Dataset items
= = = = =
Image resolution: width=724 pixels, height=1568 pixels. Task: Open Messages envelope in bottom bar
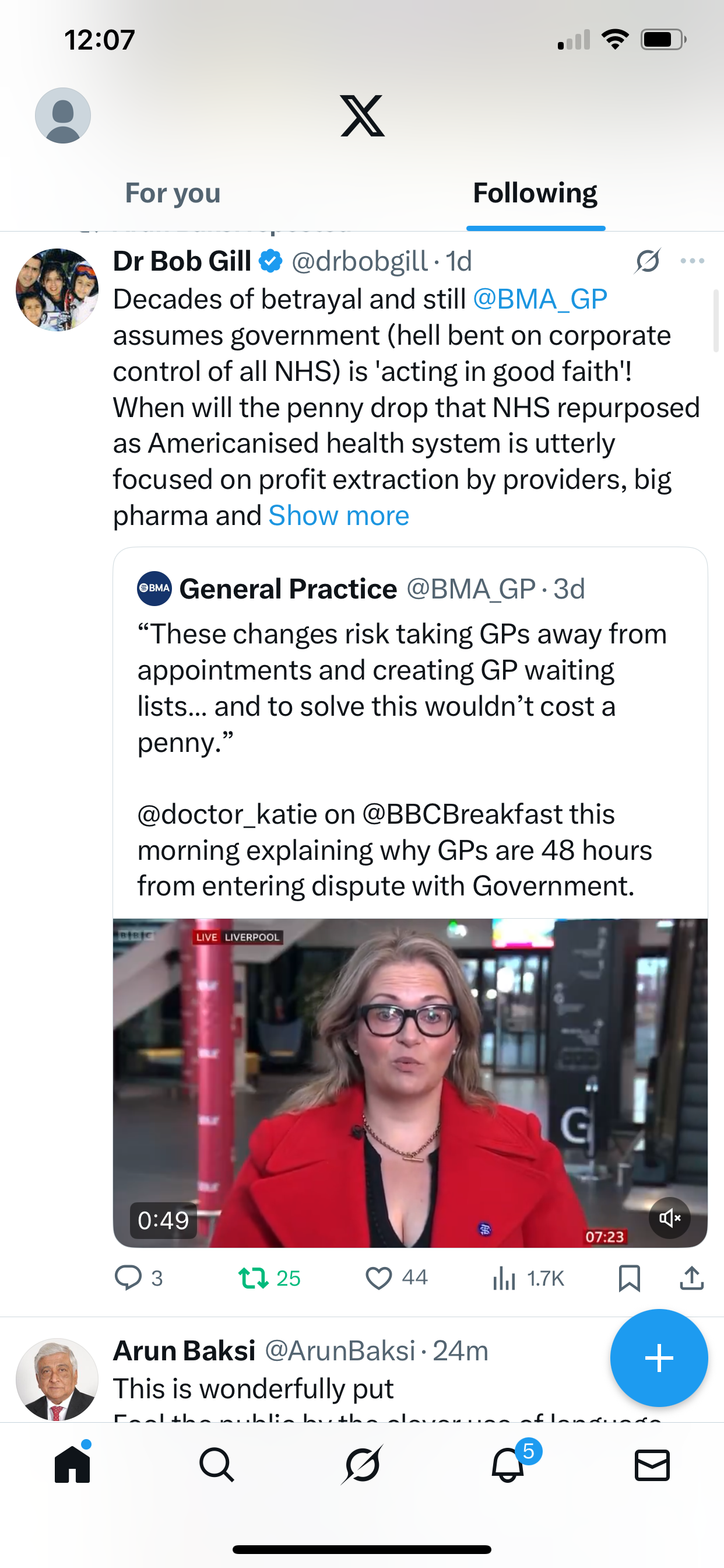[652, 1465]
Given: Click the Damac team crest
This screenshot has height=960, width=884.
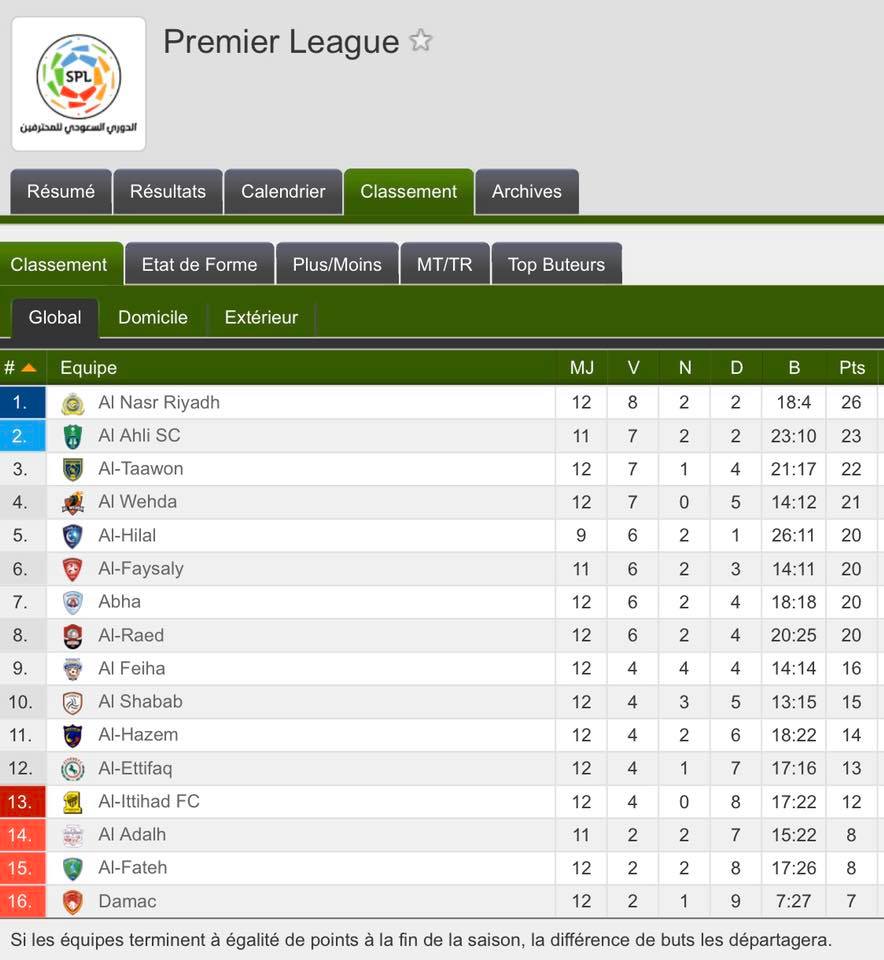Looking at the screenshot, I should pyautogui.click(x=73, y=902).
= = = = =
*Written instruction*
Please print each line of the records above word for word, leaving out the pictures.

*Full solution*
Image resolution: width=724 pixels, height=1568 pixels. Task: Open Messages envelope in bottom bar
[652, 1465]
Given: Click the Damac team crest
This screenshot has height=960, width=884.
Looking at the screenshot, I should pyautogui.click(x=73, y=902).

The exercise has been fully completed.